Auf der anderen Seite steht die objektive Theorie, die keine Rückkehrabsicht im Zeitpunkt des Wegzugs verlangt. Die darauf aufbauende eingeschränkt objektive Theorie verfolgt den Gedanken, dass eine tatsächlich fristgerechte Rückkehr für die Tatbestandsverwirklichung des § 6 Abs. 3 S. 1 AStG – und damit die Inanspruchnahme der Rückkehrregelung – ausreicht. Die fortbestehende Rückkehrabsicht wird in der eingeschränkt objektiven Theorie ausschließlich im Kontext der Verlängerung des Rückkehrzeitraumes für erforderlich gehalten – damit treten im Umkehrschluss subjektive Elemente und damit die bestehende Rückkehrabsicht erst bei Verlängerung der Rückkehrfrist nach sieben Jahren in den Vordergrund.

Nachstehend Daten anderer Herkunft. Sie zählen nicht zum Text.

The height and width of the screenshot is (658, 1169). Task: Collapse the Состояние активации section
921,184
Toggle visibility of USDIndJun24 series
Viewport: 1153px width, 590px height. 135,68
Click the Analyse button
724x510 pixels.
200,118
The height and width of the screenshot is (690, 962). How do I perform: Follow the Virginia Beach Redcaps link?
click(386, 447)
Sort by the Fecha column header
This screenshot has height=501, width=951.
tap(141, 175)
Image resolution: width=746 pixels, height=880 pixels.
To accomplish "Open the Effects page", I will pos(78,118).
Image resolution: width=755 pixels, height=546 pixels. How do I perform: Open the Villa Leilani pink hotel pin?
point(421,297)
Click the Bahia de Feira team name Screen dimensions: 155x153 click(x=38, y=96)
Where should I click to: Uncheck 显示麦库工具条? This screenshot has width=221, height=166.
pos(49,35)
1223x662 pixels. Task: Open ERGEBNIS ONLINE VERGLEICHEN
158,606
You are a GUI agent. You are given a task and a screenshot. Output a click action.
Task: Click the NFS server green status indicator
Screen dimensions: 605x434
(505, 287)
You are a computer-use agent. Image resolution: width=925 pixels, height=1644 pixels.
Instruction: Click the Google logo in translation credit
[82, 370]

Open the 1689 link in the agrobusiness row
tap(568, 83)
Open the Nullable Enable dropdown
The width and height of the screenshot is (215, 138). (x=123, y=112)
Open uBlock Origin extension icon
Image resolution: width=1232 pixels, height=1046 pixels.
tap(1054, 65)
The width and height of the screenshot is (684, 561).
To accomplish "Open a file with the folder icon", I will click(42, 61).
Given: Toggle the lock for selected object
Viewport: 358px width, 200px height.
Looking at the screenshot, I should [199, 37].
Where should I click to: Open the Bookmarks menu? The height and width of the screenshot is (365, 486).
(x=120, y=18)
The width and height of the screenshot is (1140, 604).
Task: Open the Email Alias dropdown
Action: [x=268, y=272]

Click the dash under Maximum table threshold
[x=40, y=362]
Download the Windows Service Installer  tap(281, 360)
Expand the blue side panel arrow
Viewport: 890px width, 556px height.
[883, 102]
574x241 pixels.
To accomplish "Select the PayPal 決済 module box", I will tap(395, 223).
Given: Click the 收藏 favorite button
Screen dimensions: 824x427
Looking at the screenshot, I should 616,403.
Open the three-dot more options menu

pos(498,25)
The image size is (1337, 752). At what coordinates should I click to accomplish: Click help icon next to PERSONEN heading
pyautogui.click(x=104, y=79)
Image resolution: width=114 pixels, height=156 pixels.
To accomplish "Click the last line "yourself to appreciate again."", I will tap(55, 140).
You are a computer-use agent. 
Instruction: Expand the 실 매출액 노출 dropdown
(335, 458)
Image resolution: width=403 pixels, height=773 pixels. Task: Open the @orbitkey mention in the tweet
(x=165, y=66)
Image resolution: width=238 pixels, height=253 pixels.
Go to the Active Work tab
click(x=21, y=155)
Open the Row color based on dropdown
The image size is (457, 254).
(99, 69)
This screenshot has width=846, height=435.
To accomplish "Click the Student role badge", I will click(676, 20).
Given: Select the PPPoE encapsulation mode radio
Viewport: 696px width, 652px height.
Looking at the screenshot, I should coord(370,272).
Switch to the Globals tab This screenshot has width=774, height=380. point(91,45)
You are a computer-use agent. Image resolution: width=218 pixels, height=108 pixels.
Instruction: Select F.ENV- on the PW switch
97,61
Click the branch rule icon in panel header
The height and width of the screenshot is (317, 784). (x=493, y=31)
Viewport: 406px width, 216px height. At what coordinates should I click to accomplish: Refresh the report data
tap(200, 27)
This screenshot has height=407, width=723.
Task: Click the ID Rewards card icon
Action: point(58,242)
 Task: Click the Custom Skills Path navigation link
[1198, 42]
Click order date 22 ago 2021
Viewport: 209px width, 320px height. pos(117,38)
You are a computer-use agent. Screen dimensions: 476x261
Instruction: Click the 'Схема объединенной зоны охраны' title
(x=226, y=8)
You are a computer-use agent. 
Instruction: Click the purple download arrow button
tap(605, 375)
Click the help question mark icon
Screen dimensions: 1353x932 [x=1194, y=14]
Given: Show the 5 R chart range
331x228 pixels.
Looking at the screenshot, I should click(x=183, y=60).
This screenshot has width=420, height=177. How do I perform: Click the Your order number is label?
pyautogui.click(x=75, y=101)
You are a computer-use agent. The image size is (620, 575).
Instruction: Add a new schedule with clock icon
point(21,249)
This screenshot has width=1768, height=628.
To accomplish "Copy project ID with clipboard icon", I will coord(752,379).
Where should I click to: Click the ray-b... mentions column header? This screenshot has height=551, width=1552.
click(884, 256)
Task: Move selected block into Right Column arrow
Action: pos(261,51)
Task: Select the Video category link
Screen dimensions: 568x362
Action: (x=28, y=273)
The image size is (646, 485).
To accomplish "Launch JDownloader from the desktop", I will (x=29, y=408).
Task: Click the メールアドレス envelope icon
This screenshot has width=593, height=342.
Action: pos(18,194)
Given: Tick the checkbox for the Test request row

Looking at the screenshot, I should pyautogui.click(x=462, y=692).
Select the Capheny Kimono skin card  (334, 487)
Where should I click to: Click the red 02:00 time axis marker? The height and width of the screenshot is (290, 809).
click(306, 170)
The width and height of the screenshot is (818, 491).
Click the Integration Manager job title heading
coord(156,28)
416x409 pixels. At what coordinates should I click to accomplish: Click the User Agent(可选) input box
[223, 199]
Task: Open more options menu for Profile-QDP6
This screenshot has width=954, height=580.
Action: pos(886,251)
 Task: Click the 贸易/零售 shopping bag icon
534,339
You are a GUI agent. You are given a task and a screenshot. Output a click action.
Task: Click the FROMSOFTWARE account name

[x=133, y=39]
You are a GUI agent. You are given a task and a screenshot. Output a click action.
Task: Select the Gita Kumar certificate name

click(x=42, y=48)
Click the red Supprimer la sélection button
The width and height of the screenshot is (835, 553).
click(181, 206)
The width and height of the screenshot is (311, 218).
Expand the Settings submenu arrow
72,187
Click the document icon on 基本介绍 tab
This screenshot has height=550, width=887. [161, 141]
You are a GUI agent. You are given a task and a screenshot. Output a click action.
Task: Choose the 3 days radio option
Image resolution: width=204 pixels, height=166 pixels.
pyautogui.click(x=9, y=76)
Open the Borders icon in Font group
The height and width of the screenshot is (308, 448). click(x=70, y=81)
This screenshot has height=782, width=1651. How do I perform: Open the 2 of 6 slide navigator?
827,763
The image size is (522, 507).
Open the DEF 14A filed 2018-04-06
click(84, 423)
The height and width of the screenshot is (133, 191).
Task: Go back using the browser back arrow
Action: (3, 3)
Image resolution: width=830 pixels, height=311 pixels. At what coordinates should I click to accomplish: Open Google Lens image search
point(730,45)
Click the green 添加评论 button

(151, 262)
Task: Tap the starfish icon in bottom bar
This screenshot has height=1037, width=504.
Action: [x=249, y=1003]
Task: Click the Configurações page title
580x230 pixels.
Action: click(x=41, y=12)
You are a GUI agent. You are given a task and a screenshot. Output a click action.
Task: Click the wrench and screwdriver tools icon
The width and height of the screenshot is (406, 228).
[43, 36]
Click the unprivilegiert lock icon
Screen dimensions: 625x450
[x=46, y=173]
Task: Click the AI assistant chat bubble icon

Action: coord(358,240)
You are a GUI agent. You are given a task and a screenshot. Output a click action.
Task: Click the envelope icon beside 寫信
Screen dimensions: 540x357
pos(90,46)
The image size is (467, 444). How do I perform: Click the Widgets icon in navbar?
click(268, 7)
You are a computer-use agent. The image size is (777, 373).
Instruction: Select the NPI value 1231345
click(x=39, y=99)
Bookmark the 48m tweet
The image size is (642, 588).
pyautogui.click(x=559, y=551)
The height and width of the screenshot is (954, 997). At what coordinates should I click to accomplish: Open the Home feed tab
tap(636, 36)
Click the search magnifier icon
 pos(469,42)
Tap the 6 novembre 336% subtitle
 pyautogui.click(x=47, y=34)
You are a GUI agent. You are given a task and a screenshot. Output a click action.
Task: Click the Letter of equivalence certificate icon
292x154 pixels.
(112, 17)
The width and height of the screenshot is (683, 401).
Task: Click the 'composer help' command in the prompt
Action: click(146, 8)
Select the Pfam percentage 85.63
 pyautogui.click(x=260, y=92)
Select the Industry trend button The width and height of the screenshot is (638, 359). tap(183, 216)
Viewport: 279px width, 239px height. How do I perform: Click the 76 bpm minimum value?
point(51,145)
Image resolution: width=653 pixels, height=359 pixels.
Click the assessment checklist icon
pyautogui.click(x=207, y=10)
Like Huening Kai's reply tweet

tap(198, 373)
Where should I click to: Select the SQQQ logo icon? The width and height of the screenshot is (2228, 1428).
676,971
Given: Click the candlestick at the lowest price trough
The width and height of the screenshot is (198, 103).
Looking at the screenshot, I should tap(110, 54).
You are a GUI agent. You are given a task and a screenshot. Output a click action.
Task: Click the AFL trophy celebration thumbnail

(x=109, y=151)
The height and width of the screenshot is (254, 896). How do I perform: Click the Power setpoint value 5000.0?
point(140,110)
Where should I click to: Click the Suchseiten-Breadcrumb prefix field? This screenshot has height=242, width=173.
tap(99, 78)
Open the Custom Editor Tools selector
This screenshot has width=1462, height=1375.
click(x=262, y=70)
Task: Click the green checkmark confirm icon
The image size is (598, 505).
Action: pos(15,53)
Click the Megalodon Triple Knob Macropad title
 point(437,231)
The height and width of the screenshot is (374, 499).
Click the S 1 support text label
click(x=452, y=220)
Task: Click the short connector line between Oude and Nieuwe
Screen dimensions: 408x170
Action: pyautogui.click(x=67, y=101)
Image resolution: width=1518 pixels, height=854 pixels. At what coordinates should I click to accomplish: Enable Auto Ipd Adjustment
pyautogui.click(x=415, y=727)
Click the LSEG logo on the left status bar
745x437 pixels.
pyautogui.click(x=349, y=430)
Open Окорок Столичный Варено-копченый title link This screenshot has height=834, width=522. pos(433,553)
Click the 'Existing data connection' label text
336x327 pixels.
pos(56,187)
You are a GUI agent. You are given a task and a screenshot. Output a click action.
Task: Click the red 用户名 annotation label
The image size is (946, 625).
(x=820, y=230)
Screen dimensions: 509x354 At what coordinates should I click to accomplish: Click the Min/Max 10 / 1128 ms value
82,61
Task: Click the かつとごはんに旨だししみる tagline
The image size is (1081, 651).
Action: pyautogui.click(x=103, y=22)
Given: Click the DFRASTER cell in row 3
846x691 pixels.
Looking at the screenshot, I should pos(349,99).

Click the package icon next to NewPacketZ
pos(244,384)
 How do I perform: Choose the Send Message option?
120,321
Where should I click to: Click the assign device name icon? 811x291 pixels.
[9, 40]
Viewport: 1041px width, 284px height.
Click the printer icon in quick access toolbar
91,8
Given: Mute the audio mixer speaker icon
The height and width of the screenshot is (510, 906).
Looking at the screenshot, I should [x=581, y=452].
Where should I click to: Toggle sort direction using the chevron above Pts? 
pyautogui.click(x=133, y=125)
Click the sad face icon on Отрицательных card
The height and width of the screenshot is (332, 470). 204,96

Durch das ATADUmsG ist insoweit eine Liberalisierung des Rückkehrtatbestandes eingetreten, als dass es auf eine Glaubhaftmachung der Rückkehr nicht mehr ankommen soll. Beachten Sie: Dennoch müsse nach Auffassung des Gesetzgebers
- eine hinreichend wahrscheinliche Rückkehrabsicht
- im Zeitpunkt des Wegzuges bestehen.
In dem ursprünglichen Gesetzentwurf des ATADUmsG war in § 6 Abs. 3 S. 6 AStG vorgesehen, dass zur Vermeidung von Härten die Wegzugsbesteuerung entfällt, wenn zwar keine Rückkehrabsicht bestand, jedoch eine tatsächliche Rückkehr innerhalb von drei Jahren erfolgt. Die unter dem Stichwort "verunglückter Wegzug" aufgenommene gesetzliche Regelung hat jedoch letztlich keinen Eingang in das Gesetz gefunden.
Beraterhinweis Damit besteht (weiterhin) keine Regelung, die die eingeschränkt objektive Theorie gesetzlich fixiert.